El rechazo a la ciencia y a la razón de algunos presidentes
del continente, de Jair Bolsonaro a Donald Trump, deben
ser tomados en serio.
Jair Bolsonaro, el presidente de Brasil, cabalgó durante una marcha que organizaron sus seguidores el 31 de mayo en Brasilia. (Foto/Reuters) |
Por Alberto Vergara (*)
Se ha vuelto común oír que las negligentes políticas de Jair Bolsonaro y Donald Trump respecto de la pandemia responden a que estos presidentes priorizan la economía
de sus países sobre la salud de su población.

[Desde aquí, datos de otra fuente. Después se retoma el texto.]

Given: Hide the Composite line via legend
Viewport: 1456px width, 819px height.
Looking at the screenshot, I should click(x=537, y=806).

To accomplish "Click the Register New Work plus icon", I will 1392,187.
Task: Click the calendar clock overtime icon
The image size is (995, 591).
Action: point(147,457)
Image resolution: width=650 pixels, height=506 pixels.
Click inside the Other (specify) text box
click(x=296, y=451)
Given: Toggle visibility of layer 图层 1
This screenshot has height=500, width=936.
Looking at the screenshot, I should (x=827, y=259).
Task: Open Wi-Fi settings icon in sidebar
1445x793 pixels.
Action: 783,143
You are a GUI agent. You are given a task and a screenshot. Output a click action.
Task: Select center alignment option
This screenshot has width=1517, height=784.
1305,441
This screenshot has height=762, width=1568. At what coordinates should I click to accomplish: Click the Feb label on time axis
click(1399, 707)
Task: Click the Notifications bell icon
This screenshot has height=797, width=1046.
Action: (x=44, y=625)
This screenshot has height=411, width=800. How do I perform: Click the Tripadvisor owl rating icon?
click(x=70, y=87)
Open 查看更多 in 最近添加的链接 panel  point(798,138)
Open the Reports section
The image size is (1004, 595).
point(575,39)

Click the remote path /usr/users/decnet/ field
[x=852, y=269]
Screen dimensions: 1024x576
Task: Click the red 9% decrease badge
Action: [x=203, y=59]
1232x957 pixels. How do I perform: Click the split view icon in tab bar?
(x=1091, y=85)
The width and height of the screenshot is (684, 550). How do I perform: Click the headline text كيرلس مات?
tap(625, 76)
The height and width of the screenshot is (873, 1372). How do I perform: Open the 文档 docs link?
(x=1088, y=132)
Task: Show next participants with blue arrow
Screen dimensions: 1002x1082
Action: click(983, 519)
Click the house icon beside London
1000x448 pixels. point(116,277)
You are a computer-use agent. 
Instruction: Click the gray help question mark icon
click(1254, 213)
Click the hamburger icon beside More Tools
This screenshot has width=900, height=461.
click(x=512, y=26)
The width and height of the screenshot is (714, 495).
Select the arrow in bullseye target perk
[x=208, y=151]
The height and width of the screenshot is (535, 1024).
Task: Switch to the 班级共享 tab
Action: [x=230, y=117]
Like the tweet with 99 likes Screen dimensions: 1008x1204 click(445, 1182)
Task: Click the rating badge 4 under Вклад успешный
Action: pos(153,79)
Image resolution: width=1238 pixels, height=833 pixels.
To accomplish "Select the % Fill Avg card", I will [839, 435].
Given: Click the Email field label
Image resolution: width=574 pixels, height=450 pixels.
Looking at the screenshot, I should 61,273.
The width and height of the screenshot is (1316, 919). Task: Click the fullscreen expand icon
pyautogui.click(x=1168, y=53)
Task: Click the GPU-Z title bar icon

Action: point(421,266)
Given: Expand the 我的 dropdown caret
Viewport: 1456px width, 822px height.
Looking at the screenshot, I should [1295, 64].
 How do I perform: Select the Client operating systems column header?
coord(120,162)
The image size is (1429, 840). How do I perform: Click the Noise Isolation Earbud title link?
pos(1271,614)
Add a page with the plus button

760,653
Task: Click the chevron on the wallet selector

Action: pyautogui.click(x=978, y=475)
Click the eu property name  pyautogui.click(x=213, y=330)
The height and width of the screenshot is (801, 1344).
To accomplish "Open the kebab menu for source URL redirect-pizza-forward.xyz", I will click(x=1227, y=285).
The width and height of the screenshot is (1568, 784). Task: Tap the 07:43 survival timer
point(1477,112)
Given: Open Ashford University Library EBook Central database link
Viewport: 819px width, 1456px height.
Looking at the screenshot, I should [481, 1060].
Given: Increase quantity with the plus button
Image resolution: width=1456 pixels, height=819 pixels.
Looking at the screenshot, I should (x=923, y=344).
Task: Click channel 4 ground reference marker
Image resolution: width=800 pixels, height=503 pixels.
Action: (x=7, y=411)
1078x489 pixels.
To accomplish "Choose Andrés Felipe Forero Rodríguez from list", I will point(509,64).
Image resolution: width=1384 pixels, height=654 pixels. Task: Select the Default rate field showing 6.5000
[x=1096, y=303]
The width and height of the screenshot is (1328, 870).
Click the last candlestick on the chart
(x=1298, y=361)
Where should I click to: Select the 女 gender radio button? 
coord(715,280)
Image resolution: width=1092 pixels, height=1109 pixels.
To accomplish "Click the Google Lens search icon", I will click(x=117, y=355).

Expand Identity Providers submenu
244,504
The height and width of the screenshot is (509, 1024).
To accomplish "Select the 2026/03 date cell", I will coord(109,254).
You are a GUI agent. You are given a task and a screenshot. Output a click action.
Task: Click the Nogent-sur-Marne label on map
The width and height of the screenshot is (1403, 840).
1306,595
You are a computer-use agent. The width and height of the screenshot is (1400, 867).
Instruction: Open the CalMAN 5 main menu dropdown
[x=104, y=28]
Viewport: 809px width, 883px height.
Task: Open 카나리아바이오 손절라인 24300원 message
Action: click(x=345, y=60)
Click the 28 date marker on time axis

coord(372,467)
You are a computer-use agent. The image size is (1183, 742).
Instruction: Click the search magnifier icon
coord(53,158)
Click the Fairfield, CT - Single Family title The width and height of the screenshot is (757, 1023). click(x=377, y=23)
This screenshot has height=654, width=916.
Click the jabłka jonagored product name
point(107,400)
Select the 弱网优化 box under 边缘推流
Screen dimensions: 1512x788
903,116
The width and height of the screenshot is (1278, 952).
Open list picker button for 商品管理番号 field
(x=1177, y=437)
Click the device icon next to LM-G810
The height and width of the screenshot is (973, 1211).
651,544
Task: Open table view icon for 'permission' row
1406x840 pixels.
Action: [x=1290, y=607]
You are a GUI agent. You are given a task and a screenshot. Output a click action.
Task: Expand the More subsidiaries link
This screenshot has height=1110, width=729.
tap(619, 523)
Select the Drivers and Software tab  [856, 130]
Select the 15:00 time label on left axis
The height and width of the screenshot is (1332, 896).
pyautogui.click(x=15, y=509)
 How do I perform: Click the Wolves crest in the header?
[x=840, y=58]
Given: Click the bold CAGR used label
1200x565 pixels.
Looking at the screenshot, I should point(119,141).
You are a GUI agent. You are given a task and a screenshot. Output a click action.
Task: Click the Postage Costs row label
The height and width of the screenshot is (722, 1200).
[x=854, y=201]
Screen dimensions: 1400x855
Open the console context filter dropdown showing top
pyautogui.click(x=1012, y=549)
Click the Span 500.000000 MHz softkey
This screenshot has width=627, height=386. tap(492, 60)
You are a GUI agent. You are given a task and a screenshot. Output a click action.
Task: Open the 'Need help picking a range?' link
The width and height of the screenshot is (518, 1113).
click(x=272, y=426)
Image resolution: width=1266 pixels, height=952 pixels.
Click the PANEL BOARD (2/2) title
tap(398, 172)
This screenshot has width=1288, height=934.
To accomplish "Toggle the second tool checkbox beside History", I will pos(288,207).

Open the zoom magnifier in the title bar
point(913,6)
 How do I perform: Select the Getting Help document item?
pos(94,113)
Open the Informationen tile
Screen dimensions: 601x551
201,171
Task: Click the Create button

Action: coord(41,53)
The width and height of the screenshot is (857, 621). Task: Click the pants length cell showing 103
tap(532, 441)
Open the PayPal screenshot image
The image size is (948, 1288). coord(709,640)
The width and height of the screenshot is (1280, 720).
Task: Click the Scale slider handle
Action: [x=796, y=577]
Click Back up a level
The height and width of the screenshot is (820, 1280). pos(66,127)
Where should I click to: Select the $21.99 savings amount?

En el caso de Trump, se subraya que necesita llegar a noviembre sin una economía en ruinas pues sino su reelección es virtualmente imposible. No estoy
convencido. O, mejor dicho, este diagnóstico, sin ser incorrecto, resulta crucialmente incompleto: antes que presidentes partidarios del laissez faire, son líderes que pertenecen a una vieja tradición
política antiracionalista.
El rechazo a la ciencia, a la razón y las consecuencias nefastas que han generado, deben ser tomados en serio y no ser minimizadas como estrategias electorales. Menos aún,
descartarlas como pedestre imbecilidad.
Y no se trata solo de Trump y Bolsonaro. Para quedarnos en nuestro hemisferio, las políticas de Daniel Ortega y su esposa y vicepresidenta, Rosario Murillo, en Nicaragua entran
en este molde; algo de las decisiones de Andrés Manuel López Obrador en México y Jeanine Áñez en Bolivia también. Estamos ante una tendencia que combina impulsos antiilustrados con
una forma de actuar atada a instintos y misticismo, y que privilegia el exabrupto del jefazo por encima de la razón.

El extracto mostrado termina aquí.